Work to be completed: Rewrite the passage of the evaluation order text starting with "Function argument evaluation is" and going on through "dicey . . .", putting "cautious developer" where "careful programmer" stands.

Extract provided:
Gotcha #14: Evaluation Order Indecision

C++'s C roots are nowhere more evident than in the evaluation order traps it lays for the unwary. This item looks at several manifestations of the same problem: the C and C++ languages permit a lot of leeway in how expressions are evaluated. This flexibility can result in highly optimized code, but it also requires careful attention on the part of the programmer to avoid unfounded assumptions about evaluation order.

Function Argument Evaluation Order

int i = 12; 


int &ri = i;


int f( int, int );


//  . . .


int result1 = f( i, i *= 2 ); // unportable

Function argument evaluation is not fixed to a particular order. Therefore, the values passed to f could be 12 and 24 or 24 and 24. A careful programmer might decide not to modify an argument if it appears more than once in the same argument list, but this isn't safe either:

int result2 = f( i, ri *= 2 ); // unportable 


int result3 = f( p(), q() ); // dicey . . .

Material supplied:
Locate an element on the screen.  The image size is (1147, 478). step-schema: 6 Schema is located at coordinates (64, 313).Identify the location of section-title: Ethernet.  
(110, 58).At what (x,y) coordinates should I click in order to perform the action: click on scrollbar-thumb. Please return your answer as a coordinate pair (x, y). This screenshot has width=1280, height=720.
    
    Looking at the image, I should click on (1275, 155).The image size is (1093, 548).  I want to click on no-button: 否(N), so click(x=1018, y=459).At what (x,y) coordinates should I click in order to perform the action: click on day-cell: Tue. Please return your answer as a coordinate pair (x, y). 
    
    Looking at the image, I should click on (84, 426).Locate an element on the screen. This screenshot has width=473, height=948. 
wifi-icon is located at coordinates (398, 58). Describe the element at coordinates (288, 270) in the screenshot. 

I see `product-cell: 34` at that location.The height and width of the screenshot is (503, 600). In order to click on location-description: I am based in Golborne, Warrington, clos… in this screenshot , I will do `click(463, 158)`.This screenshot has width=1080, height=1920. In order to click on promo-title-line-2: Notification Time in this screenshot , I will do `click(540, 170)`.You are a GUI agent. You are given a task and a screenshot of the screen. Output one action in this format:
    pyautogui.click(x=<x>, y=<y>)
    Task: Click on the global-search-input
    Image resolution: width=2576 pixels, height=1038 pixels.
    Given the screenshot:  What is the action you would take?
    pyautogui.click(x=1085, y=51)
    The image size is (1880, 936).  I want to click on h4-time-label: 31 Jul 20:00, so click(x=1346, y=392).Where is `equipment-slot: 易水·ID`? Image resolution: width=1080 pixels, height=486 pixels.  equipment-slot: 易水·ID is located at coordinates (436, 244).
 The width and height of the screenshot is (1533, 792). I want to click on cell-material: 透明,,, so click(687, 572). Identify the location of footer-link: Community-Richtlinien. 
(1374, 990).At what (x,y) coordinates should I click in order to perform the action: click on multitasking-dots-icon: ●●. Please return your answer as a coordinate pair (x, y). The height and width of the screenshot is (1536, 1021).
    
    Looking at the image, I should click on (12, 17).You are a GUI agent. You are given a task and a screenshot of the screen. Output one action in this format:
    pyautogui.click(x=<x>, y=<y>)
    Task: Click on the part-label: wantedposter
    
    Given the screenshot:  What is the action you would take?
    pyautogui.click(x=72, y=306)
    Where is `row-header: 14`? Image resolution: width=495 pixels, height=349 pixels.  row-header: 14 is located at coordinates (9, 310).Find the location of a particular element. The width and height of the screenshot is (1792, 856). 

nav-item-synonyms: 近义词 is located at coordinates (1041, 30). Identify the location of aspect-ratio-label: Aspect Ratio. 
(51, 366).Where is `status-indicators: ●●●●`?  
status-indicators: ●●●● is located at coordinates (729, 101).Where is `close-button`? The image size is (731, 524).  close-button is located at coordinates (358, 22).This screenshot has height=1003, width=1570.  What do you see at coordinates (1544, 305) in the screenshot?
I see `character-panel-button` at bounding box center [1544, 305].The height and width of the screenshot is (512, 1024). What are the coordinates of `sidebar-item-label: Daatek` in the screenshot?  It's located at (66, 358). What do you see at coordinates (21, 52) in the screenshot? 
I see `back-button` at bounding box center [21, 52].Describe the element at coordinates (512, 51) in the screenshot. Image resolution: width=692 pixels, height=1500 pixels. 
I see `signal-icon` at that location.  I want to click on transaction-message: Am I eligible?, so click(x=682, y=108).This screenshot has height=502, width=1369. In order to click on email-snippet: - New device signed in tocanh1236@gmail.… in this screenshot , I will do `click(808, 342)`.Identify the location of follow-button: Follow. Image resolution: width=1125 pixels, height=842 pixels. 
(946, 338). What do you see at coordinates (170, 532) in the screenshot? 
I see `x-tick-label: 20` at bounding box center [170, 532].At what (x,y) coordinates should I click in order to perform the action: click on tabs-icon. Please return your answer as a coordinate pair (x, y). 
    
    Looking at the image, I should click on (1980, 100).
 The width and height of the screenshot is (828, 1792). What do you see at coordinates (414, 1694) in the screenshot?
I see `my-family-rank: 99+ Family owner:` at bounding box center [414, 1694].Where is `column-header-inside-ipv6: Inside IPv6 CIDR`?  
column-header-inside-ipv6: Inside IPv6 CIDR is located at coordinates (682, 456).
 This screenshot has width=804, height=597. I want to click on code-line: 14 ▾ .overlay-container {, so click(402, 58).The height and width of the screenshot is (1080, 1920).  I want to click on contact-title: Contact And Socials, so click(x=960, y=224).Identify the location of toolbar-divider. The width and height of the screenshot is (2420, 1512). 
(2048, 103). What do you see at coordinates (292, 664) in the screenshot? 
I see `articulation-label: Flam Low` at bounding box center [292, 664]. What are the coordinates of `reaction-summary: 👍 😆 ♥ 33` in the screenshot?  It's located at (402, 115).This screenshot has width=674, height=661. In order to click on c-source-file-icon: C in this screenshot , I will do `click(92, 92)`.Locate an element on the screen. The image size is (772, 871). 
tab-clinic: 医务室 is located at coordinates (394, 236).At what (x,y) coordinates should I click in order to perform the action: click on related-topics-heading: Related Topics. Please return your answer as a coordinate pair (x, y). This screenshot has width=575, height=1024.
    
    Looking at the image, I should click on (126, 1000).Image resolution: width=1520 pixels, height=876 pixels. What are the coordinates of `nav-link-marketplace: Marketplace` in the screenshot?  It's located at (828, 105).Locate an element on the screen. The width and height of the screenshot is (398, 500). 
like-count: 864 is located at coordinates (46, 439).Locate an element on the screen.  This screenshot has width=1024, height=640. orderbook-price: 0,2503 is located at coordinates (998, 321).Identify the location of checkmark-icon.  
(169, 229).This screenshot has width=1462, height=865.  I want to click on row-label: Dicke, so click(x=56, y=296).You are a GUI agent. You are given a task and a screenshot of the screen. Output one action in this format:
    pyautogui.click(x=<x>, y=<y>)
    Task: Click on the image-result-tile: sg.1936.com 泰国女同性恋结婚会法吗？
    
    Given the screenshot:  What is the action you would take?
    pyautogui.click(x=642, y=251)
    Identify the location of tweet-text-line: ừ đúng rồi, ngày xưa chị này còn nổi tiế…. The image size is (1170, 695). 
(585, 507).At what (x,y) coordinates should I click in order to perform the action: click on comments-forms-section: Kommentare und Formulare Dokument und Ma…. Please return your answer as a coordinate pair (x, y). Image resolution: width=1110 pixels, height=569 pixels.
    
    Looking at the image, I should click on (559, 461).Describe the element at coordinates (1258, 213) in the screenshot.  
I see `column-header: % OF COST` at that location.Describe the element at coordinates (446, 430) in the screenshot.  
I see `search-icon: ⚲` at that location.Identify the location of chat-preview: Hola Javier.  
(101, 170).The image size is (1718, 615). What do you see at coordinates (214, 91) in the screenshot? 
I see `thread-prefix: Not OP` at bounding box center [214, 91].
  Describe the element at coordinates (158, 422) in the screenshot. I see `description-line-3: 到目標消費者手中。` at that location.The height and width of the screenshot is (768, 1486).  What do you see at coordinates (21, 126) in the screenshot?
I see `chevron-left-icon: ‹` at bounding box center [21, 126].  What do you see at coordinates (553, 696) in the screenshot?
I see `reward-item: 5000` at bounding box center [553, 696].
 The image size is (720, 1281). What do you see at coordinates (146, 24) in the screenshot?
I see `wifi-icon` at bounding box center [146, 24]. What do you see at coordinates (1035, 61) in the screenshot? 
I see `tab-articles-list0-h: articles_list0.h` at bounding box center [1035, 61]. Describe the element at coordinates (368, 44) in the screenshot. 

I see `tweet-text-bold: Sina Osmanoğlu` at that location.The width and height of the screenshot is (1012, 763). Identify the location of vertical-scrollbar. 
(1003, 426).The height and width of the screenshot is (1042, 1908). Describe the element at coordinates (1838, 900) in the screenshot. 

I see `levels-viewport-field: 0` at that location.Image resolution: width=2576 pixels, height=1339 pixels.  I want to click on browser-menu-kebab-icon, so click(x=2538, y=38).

The answer:
Function argument evaluation is not fixed to a particular order. Therefore, the values passed to f could be 12 and 24 or 24 and 24. A cautious developer might decide not to modify an argument if it appears more than once in the same argument list, but this isn't safe either:

int result2 = f( i, ri *= 2 ); // unportable 


int result3 = f( p(), q() ); // dicey . . .